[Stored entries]

----------------

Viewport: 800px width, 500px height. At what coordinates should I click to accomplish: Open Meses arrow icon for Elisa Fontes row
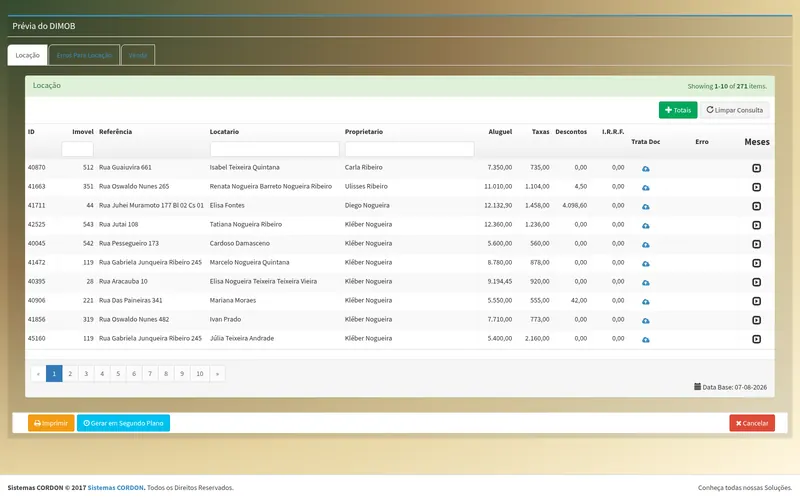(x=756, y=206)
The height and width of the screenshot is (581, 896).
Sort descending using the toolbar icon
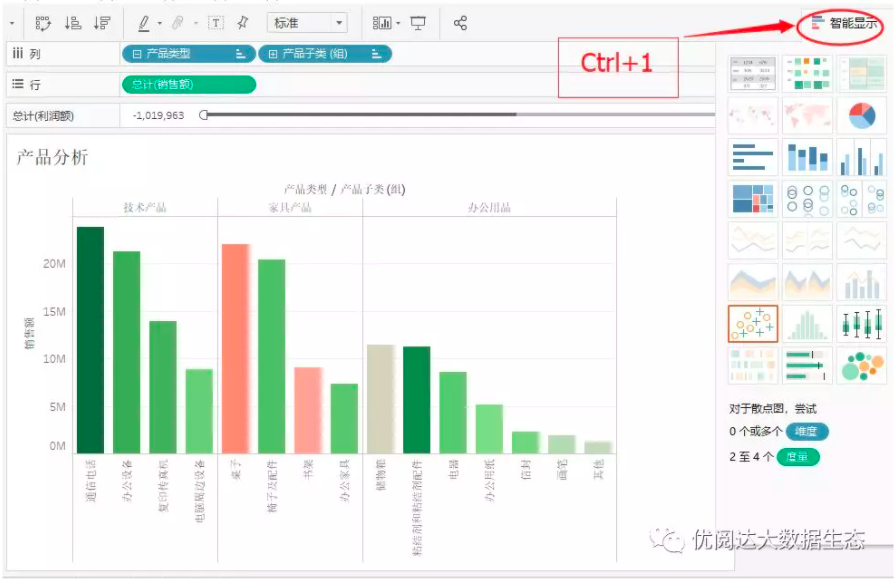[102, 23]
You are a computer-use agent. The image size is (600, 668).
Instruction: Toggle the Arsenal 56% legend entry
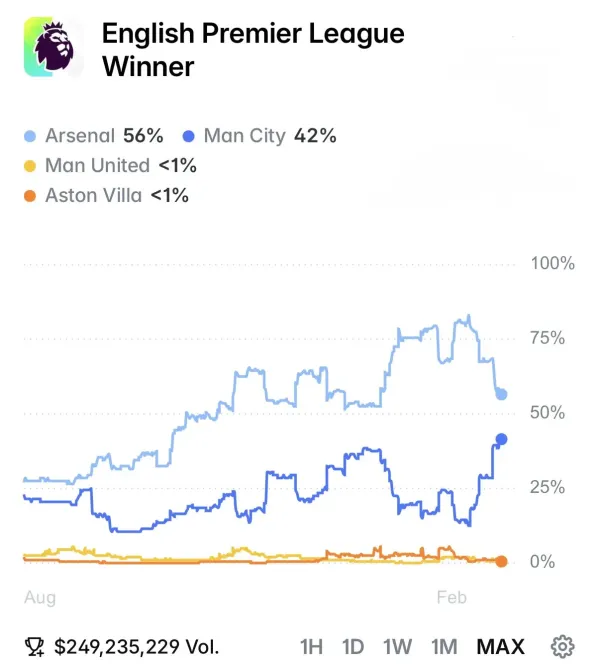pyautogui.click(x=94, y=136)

----------------

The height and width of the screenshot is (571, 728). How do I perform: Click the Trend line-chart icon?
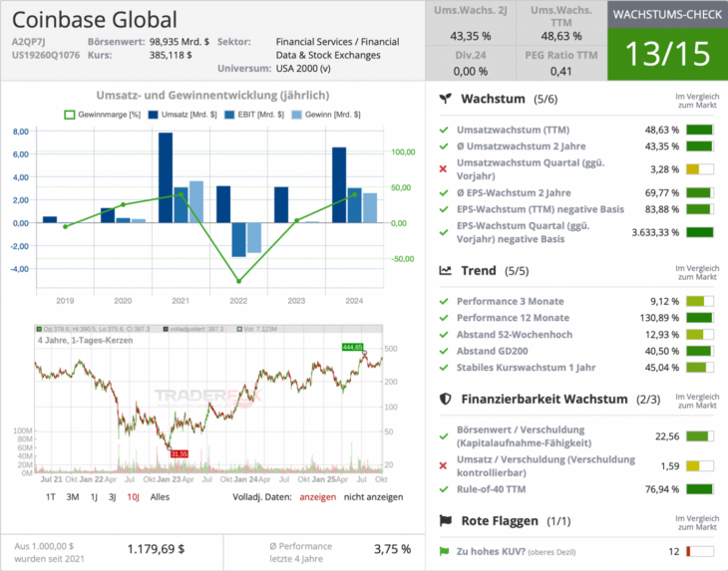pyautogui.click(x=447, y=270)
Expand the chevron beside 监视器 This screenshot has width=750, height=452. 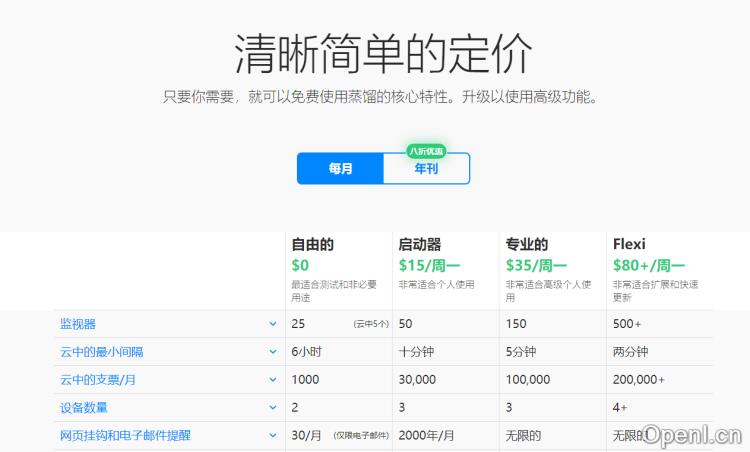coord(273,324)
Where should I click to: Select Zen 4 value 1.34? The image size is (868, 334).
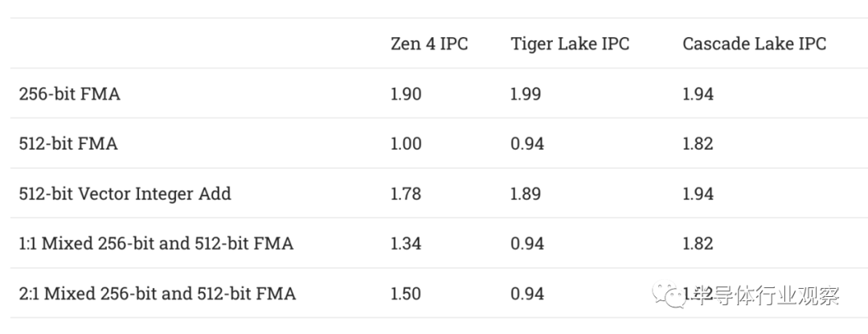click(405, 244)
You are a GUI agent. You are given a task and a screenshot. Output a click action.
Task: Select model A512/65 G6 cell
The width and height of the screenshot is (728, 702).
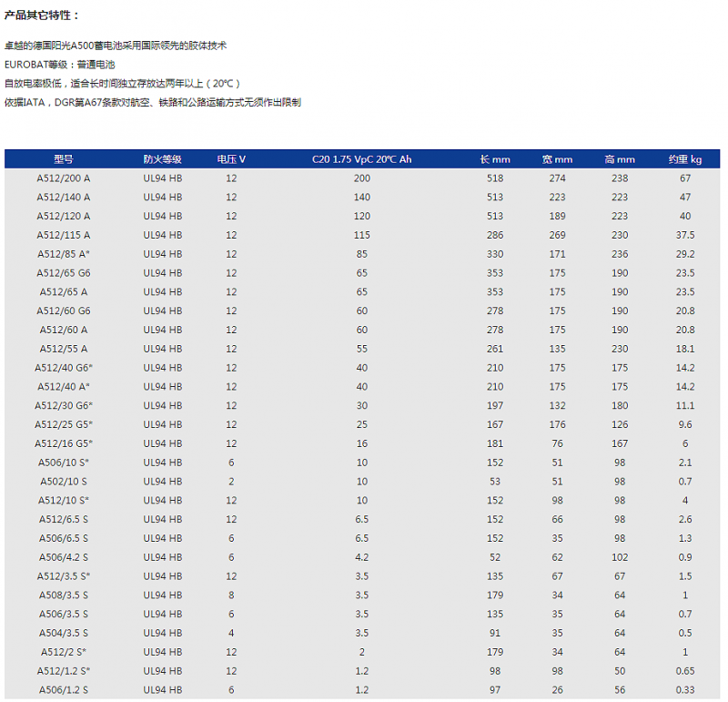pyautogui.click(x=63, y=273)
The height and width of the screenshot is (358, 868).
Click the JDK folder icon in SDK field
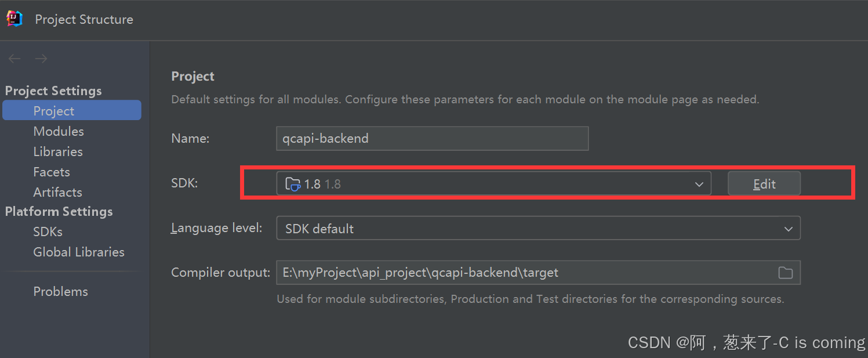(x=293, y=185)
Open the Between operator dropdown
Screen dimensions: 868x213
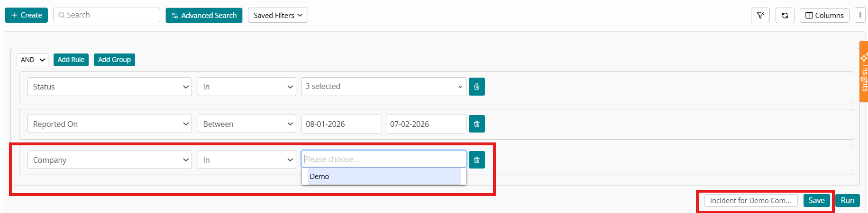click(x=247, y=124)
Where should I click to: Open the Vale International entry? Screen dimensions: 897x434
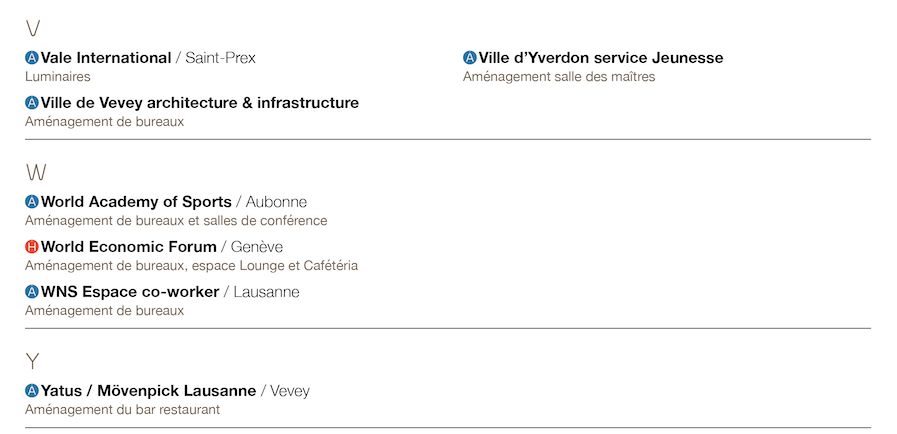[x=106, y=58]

----------------

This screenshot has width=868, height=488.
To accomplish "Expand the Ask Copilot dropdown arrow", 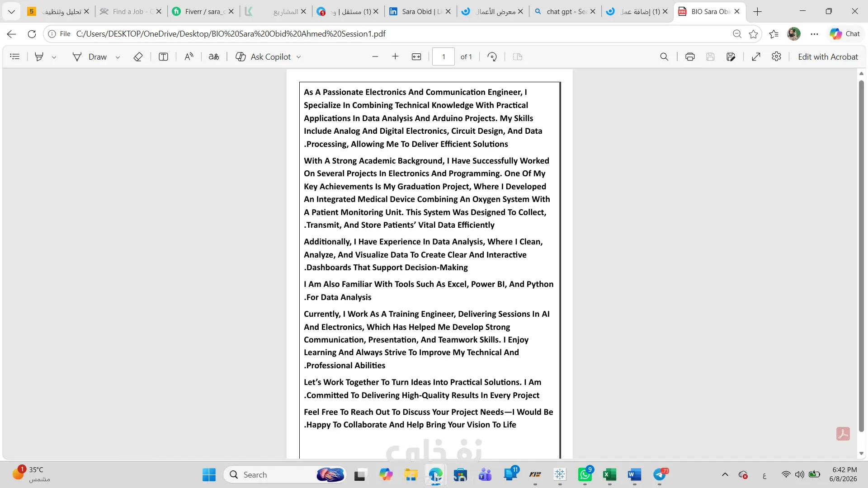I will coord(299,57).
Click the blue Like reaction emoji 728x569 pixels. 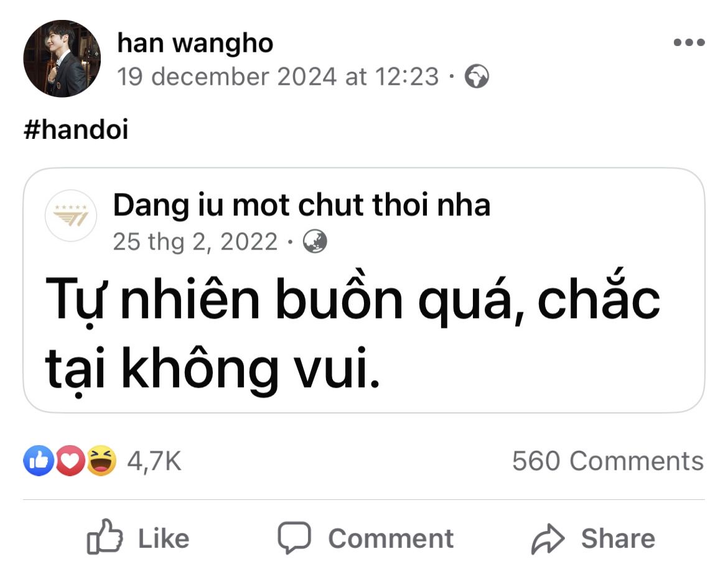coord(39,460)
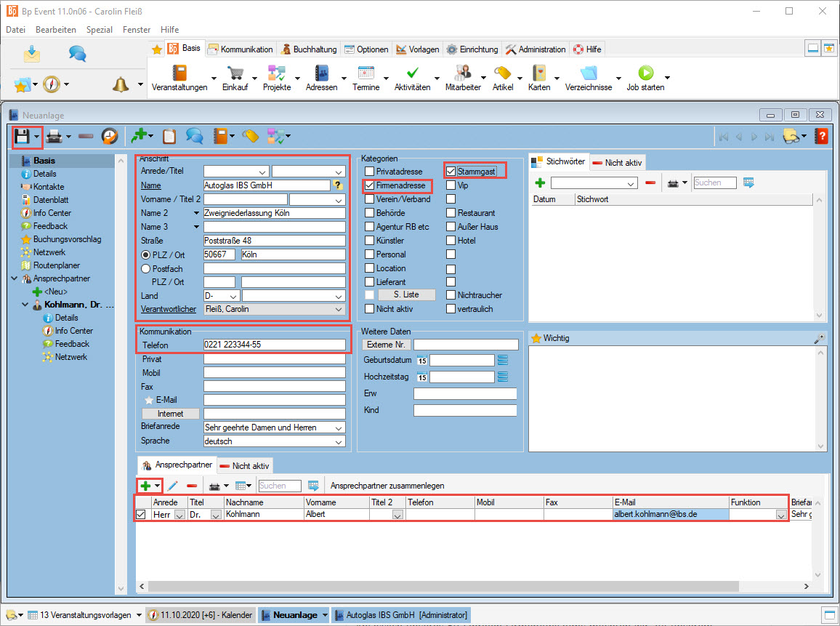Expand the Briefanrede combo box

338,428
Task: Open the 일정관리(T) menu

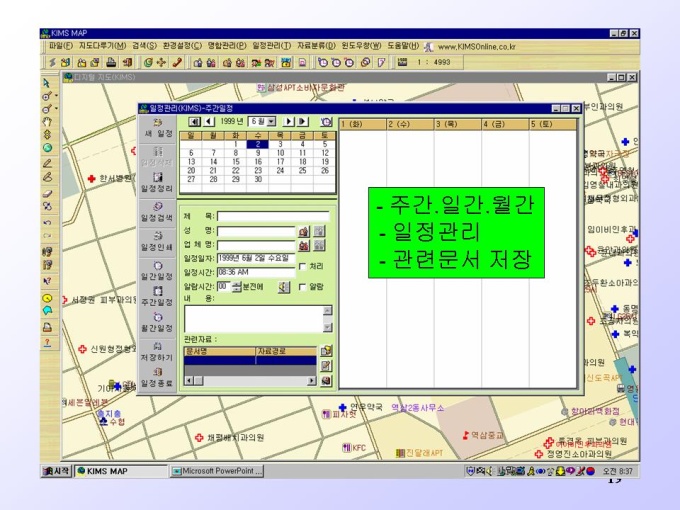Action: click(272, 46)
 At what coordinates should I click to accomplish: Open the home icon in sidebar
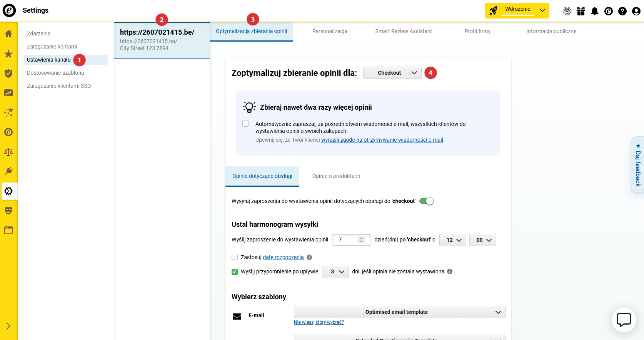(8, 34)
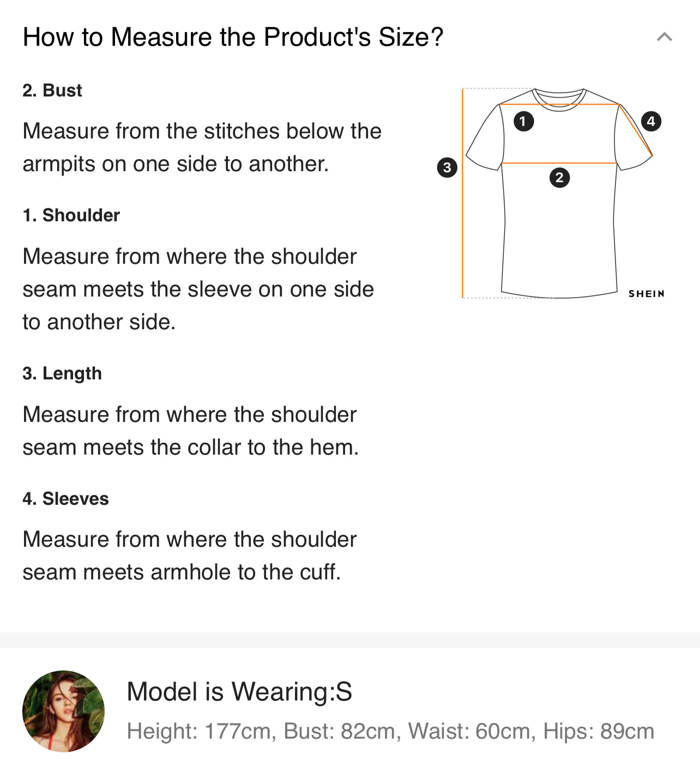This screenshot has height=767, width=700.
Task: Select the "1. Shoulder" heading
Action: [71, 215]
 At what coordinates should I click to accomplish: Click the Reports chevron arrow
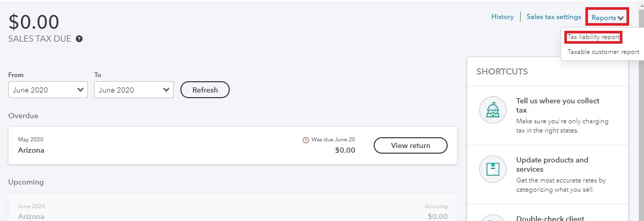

----------------

Matching lines for the string "agent": work out how many the records contain and write only the number.

2